Speech Engine
Eine Speech Engine ist ein Programm, das gesprochene Sprache in Text umwandelt oder aus Text hörbare Sprache erzeugt. Sie steckt hinter Sprachassistenten, Untertitelfunktionen, Vorlesefunktionen und Diktierprogrammen.
Eine Speech Engine ist ein Programm, das zwischen gesprochener Sprache und geschriebenem Text vermittelt. Es gibt sie in zwei Richtungen. Die eine Richtung hört zu: Sie nimmt eine Tonaufnahme entgegen und schreibt auf, was gesagt wurde.
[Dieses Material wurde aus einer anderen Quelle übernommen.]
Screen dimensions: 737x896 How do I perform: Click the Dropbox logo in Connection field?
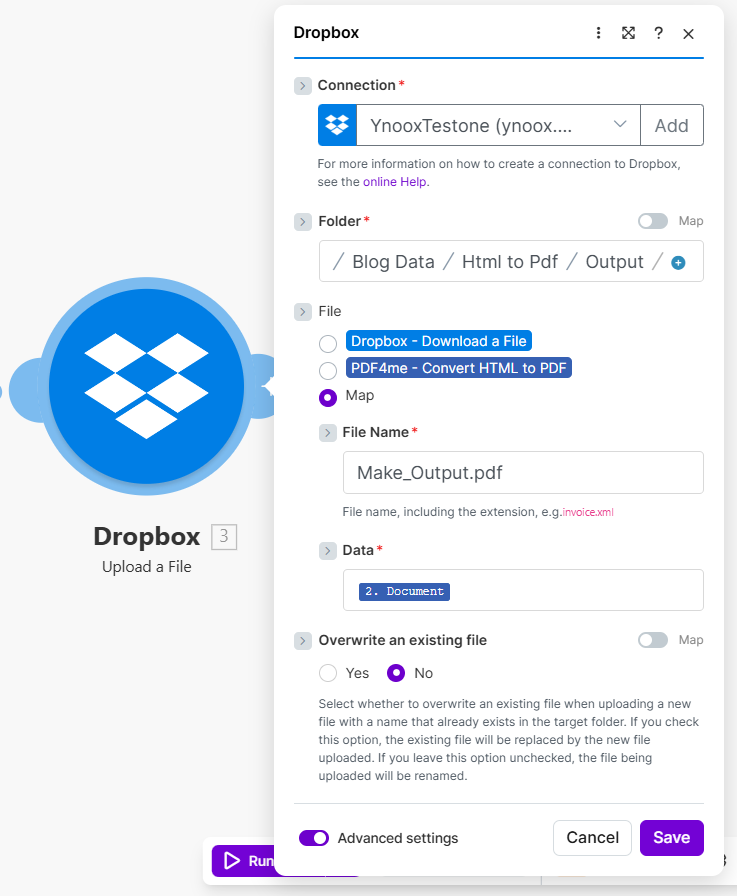tap(338, 125)
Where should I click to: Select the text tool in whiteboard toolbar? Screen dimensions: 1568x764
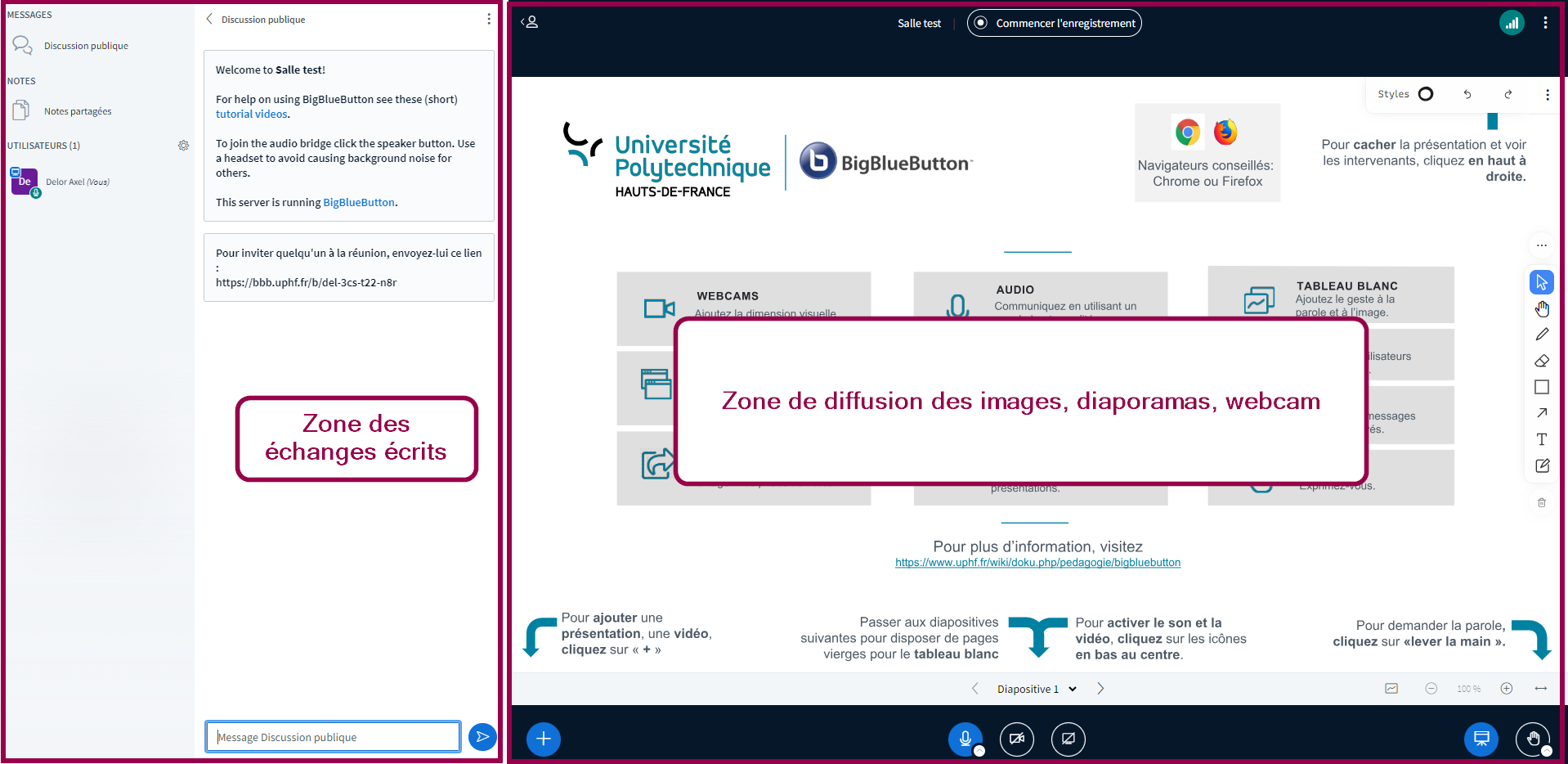(1541, 439)
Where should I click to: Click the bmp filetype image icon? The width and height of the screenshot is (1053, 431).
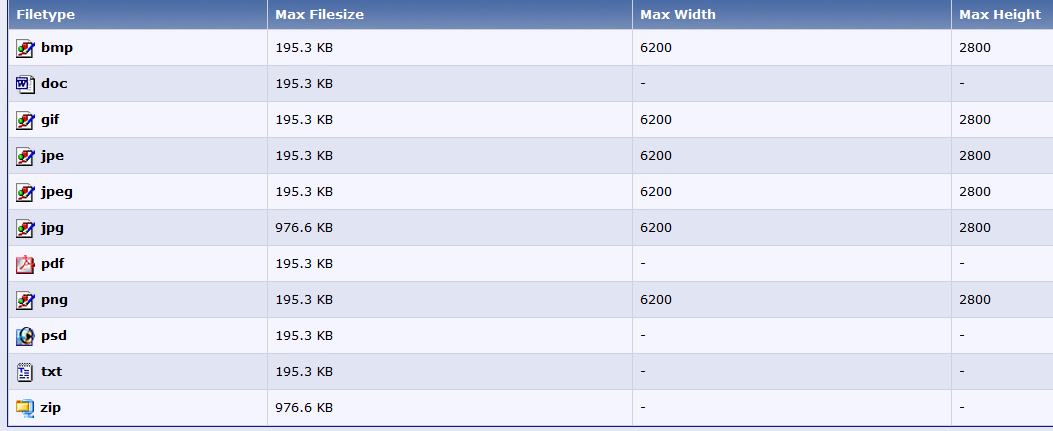25,48
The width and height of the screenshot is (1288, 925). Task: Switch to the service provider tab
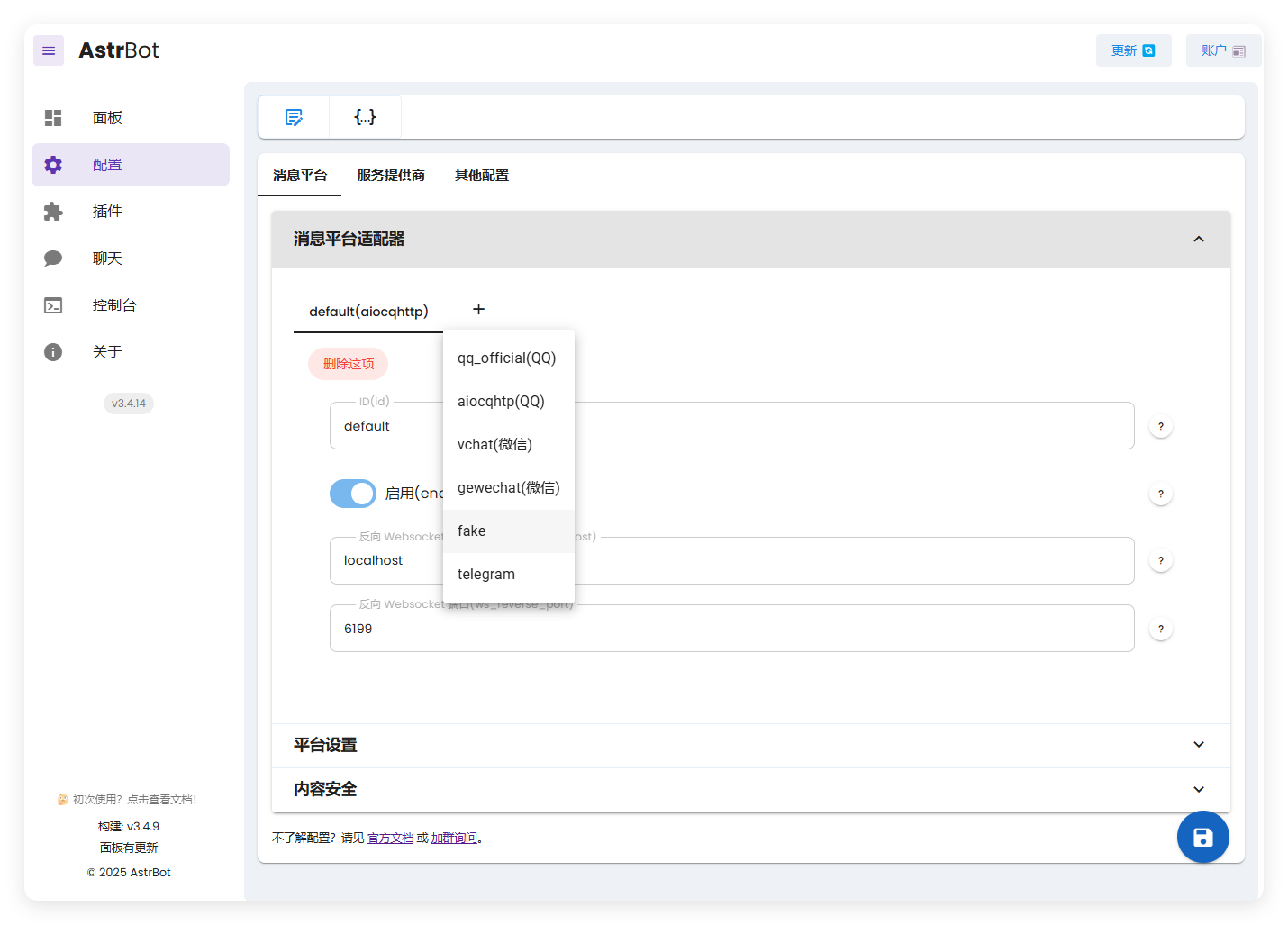[391, 176]
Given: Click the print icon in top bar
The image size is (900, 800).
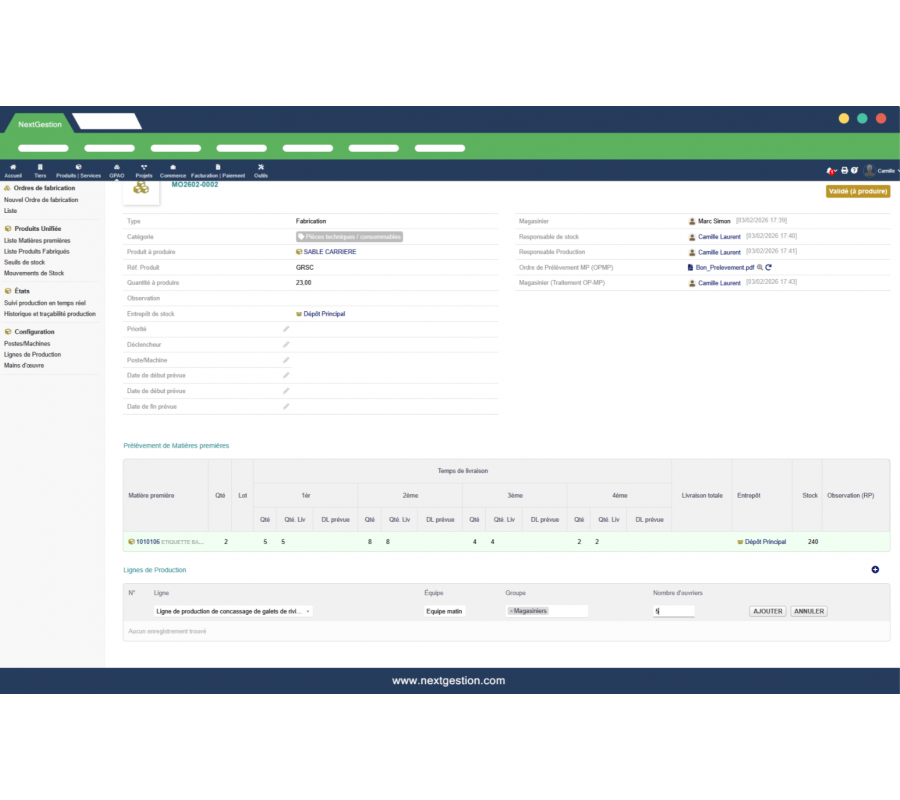Looking at the screenshot, I should [844, 171].
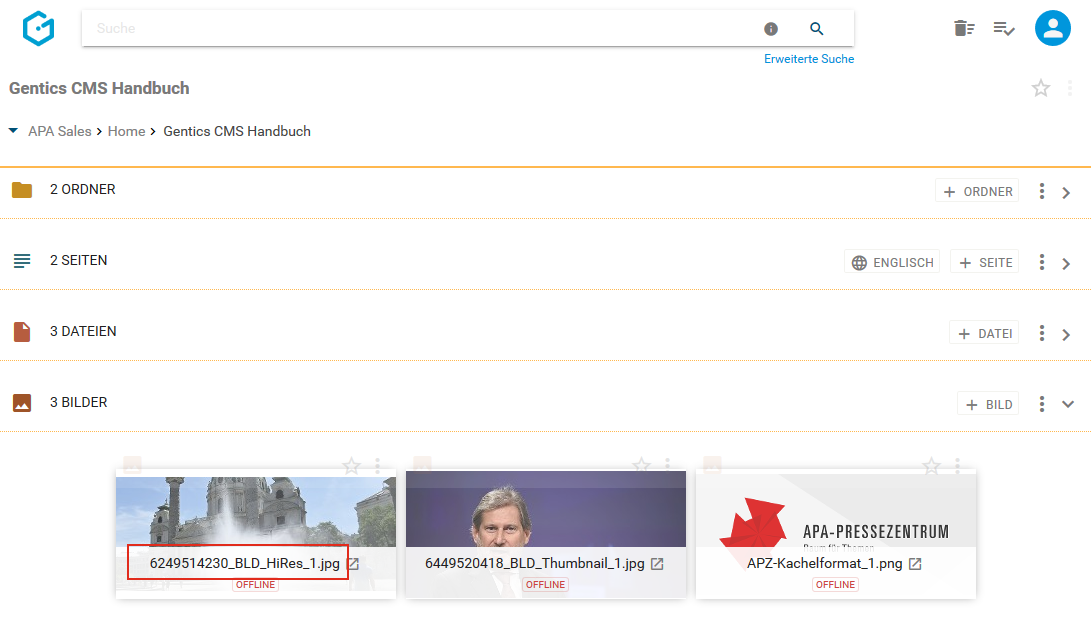Select the 6449520418_BLD_Thumbnail_1.jpg image thumbnail
The width and height of the screenshot is (1091, 623).
(545, 510)
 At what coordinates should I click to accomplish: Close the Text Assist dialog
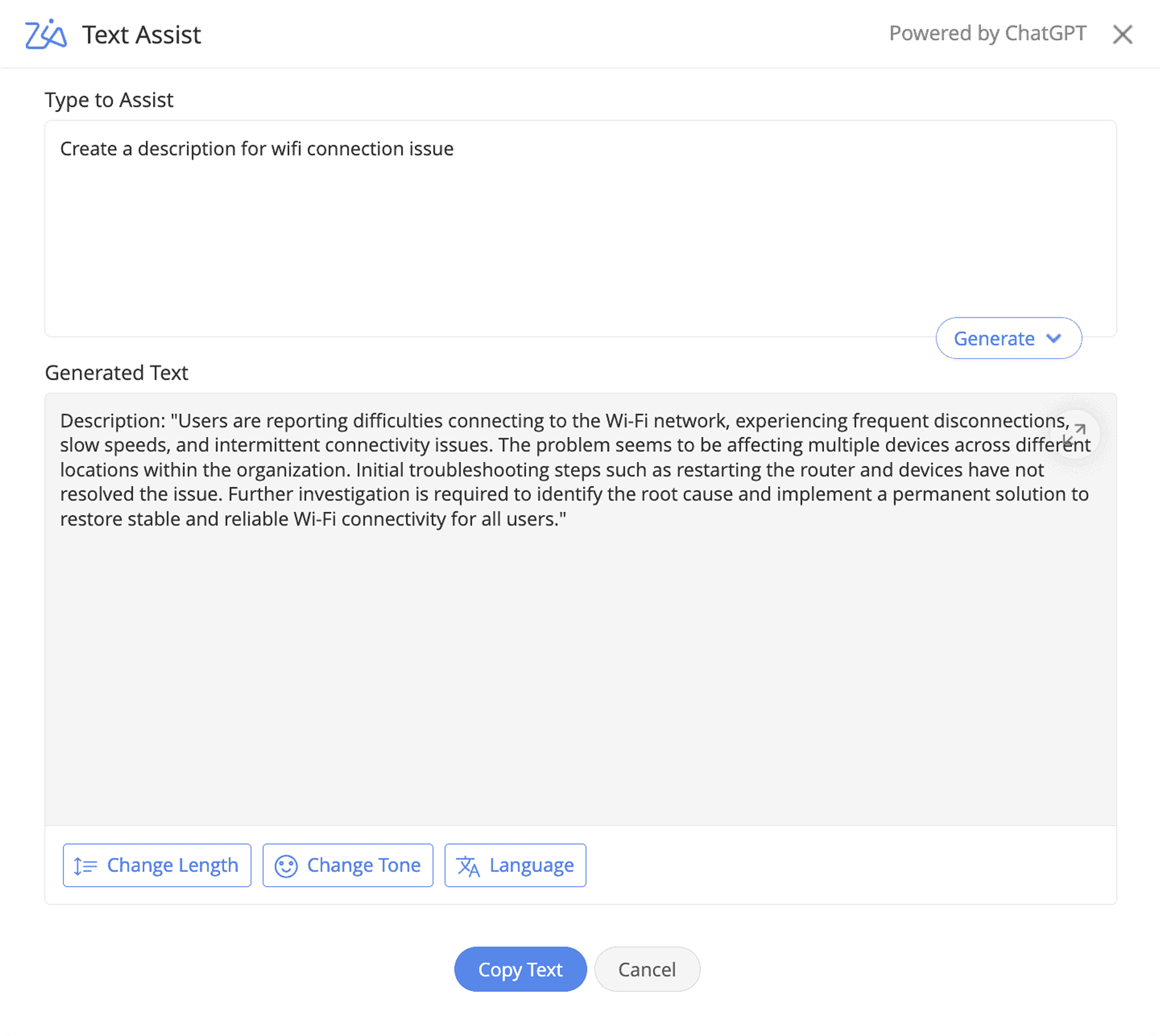[1123, 35]
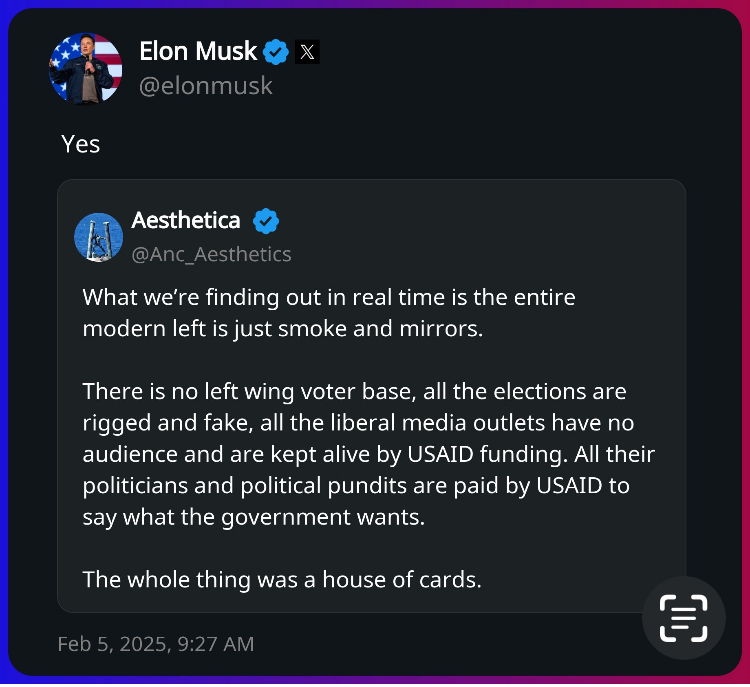Viewport: 750px width, 687px height.
Task: Click the text scan icon button
Action: click(683, 618)
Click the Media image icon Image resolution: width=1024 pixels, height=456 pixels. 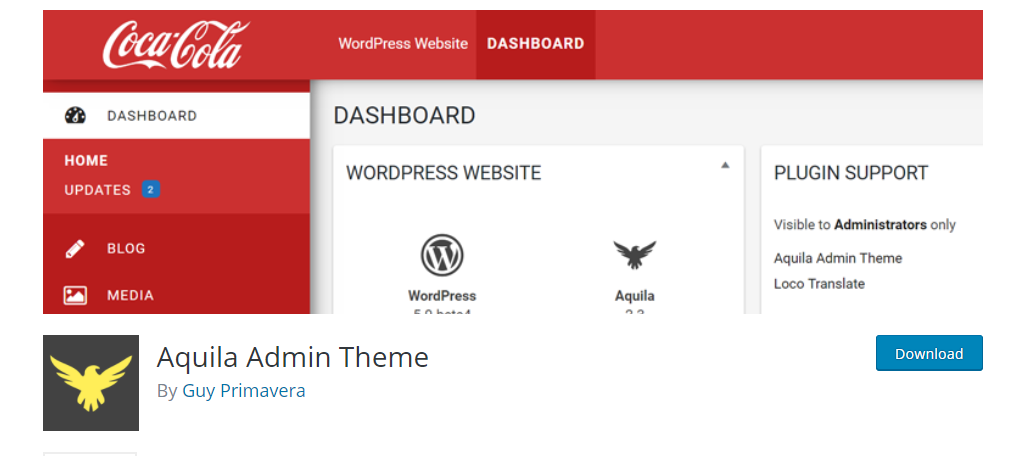pyautogui.click(x=75, y=295)
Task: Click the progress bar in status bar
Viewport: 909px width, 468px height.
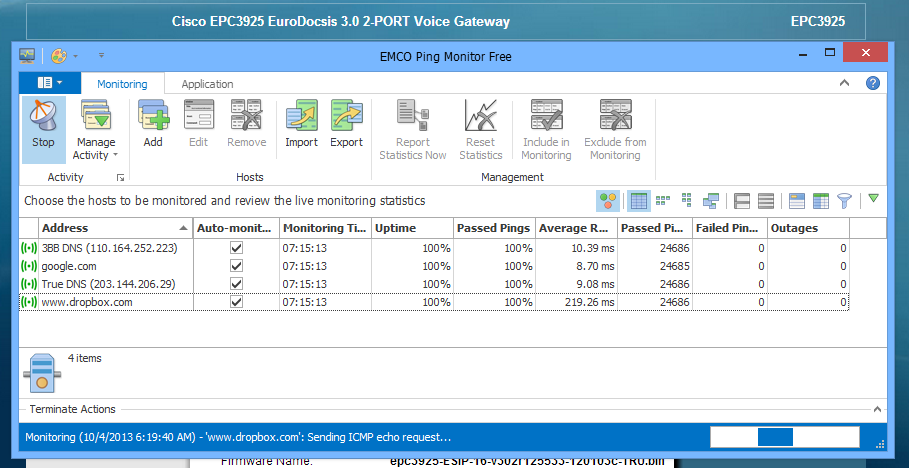Action: [784, 437]
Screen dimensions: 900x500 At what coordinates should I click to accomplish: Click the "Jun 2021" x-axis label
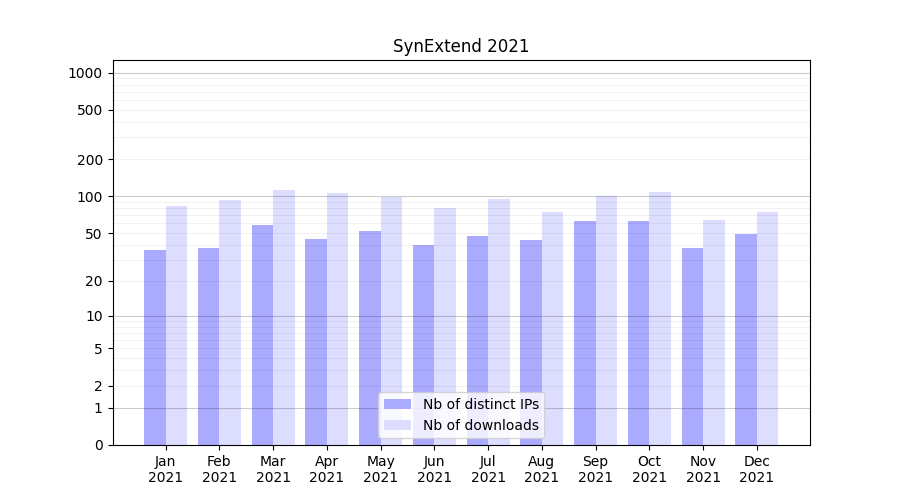(434, 469)
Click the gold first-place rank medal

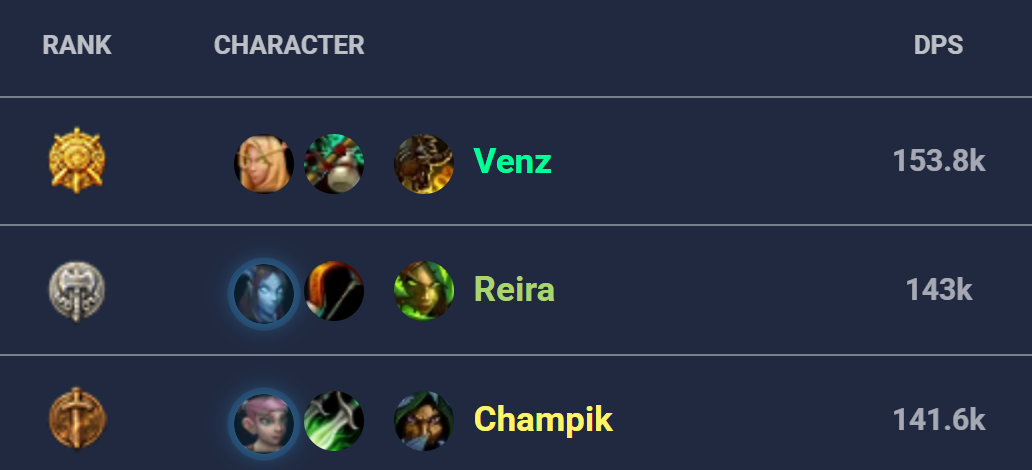click(77, 161)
Die andere Richtung spricht: Sie bekommt einen Satz als Text und erzeugt daraus eine hörbare Stimme. Manche Systeme beherrschen beides und werden dann gemeinsam als Speech Engine bezeichnet. Der englische Begriff « Engine » bedeutet hier nicht Motor im wörtlichen Sinn, sondern das technische Herzstück, das die eigentliche Arbeit erledigt.
Warum Sprache die bequemste Schnittstelle ist
Tippen ist langsam. Ein geübter Mensch schreibt rund 40 Wörter pro Minute, sprechen kann er etwa 150. Überall dort, wo Hände oder Augen beschäftigt sind, ist Sprache deshalb die praktischste Art der Bedienung. Beim Autofahren, beim Kochen oder in einer Werkstatt ist ein Bildschirm oft nutzlos.
Dazu kommt der Aspekt der Zugänglichkeit. Für blinde Menschen ist eine vorlesende Speech Engine der Zugang zum Computer überhaupt. Für gehörlose Menschen leisten automatische Untertitel das Gegenstück. Auch Menschen, die nicht flüssig lesen oder schreiben können, profitieren direkt von guter Sprachtechnik.
Wirtschaftlich ist das Feld deshalb hart umkämpft. Callcenter lassen Gespräche automatisch mitschreiben und auswerten. Ärztinnen diktieren Befunde, statt sie zu tippen. Große Technologiekonzerne bieten Speech Engines als Dienst an, der pro Minute Audio abgerechnet wird. Wer die genauere Engine hat, gewinnt Kunden.
Vom Schallwellen-Bild zum Satz und zurück
Beim Zuhören wird der Ton zuerst in Zahlen zerlegt. Ein Mikrofon misst tausende Male pro Sekunde den Luftdruck. Daraus berechnet das Programm eine Art Bild des Klangs, das zeigt, welche Tonhöhen wann laut sind. Dieses Bild bekommt ein neuronales Netz zu sehen, also ein Rechenmodell, das aus vielen Beispielen gelernt hat. Es ordnet den Klangmustern Buchstaben und Wörter zu.
Entscheidend ist dabei der Zusammenhang. « Meer » und « mehr » klingen identisch, aber nur eines passt in den Satz. Deshalb arbeiten moderne Systeme nicht Laut für Laut, sondern schauen auf ganze Wortfolgen. Genau das hat die Fehlerquote in den letzten zehn Jahren stark gesenkt. Bei sauberer Aufnahme liegen gute Engines heute unter fünf Prozent Wortfehlern.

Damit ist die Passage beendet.